C++ File IO: Reading and Writing 16-bit Words

C++ File IO: Reading and Writing 16-bit Words - c++

I want to write non-Unicode, 16-bit words to a file a read them back later. I know with a bit of byte manipulation I can do this in char mode using fstream::read() and fstream::write(). What do I need to do to use 16-bit words directly?
For example, it seems I should be able to do the following:
basic_ofstream<uint16_t> aw;
aw.open("test.bin", ios::binary);
uint16_t c[] = {0x55aa, 0x1188};
aw.write(c, 2);
aw.close();
basic_ifstream<uint16_t> ax;
ax.open("test.bin", ios::binary);
uint16_t ui[2];
ax.read(ui, 2);
ax.close();
cout << endl << hex << unsigned(ui[0]) << " " << unsigned(ui[1]) << endl;
gcc 4.4 output:
d 0
Vc++10 output:
CCCC CCCC
I've also tried using std::basic_filebuf<uint16_t> direct and got the same results. Why?

I'm actually surprised you got the streams instantiated to do any reading at all! What the result will be is possibly implementation defined (i.e., you might find the behavior described in the compiler's documentation) but possibly it is just not specified (although not quite undefined). I don't think the stream classes are required to support instantiations for other types than char and wchar_t immediately, i.e., without the user providing at least some of the facets.
The standard stream classes are templates on the character type but aren't easy to instantiate for any unsupported type. At bare minimum, you'd need to implement a suitable std::codecvt<int16_t, char, std::mbstate_t> facet converting between the external representation in byte and the internal representation. From the looks of it the two systems you tried have made different choices for their default implementation.
std::codecvt<internT, externT, stateT> is the facet used to convert between an external representation of characters and an internal representation of characters. Streams are only required to support char which is considered to represent bytes as the external type externT. The internal character type internT can be any integral type but the conversion needs to be defined by implementing the code conversion facet. If I recall correctly, the streams can also assume that the state type stateT is std::mbstate_t (which is actually somewhat problematic because there is no interface defined for this type!).
Unless you are really dedicated in creating an I/O stream for your character type uint16_t, you probably want to read bytes using std::ifstream and convert them to your character type. Similarly for writing characters. To really create an I/O stream also supporting formatting, you'd need a number of other facets, too (e.g., std::ctype<uint16_t>, std::num_punct<uint16_t>) and you'd need to build a std::locale to contain all of these plus a few which can be instantiated from the standard library's implementation (e.g., std::num_get<uint16_t> and std::num_put<uint16_t>; I think their iterator types are suitable defaulted).

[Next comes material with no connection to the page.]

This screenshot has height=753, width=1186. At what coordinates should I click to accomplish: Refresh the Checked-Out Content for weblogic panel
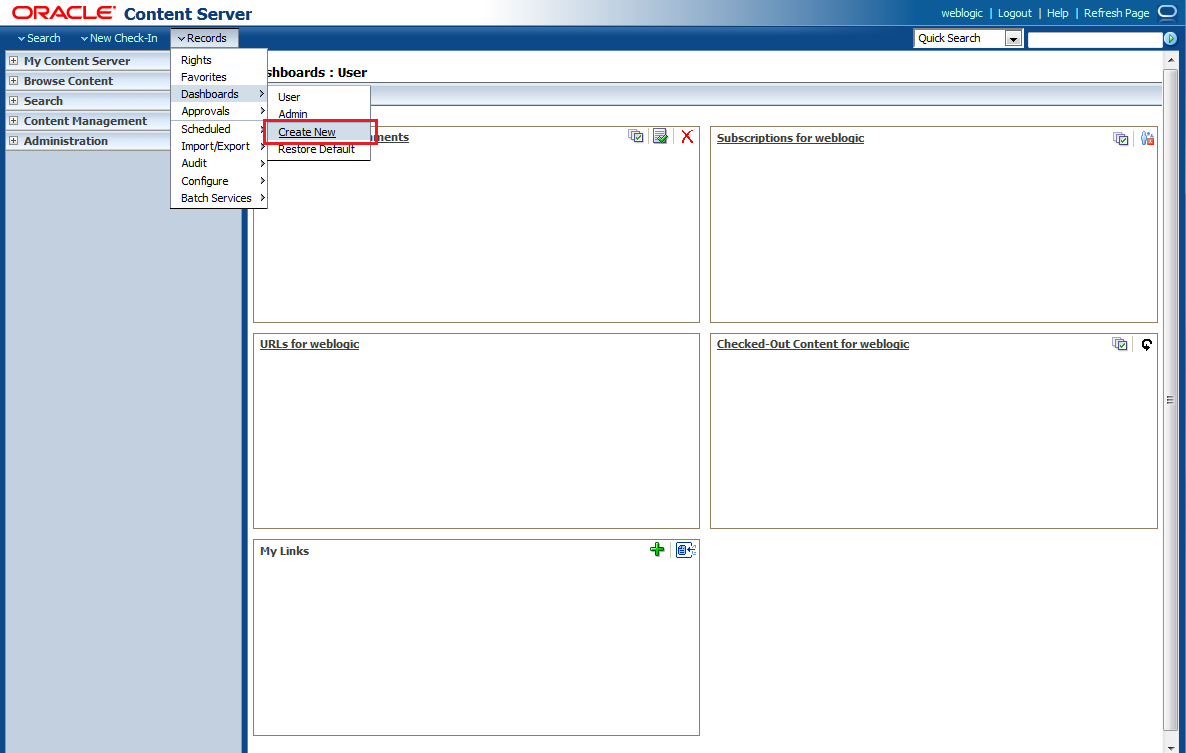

When I try your code, the file is written, but nothing is inside, its size is 0 after closing it. When reading from that file, nothing can be read. What you see in the output is uninitialized garbage.
Besides using ofstream/ifstream with default char you should not necessarily rely on read() and write() methods because they do not indicate if they actually write anything. Refer to http://en.cppreference.com/w/cpp/io/basic_ostream/write for details on this. Especially this is interesting:
This function is an unformatted output function: it begin execution by
constructing an object of type sentry, which flushes the tie()'d
output buffers if necessary and checks the stream errors. After
construction, if the sentry object returns false, the function returns
without attempting any output.
It is likely that this is why there is not output written to your file because it seems it is not designed to work with any other types than char or similar.
Update: To see if writing/reading succeed check the fail or bad bit which should have already indicated that something went wrong.
cout << aw.fail() << aw.bad() << "\n";
cout << ax.fail() << ax.bad() << "\n";
Both were set to true, so your real question should have been: why did the call to write() fail?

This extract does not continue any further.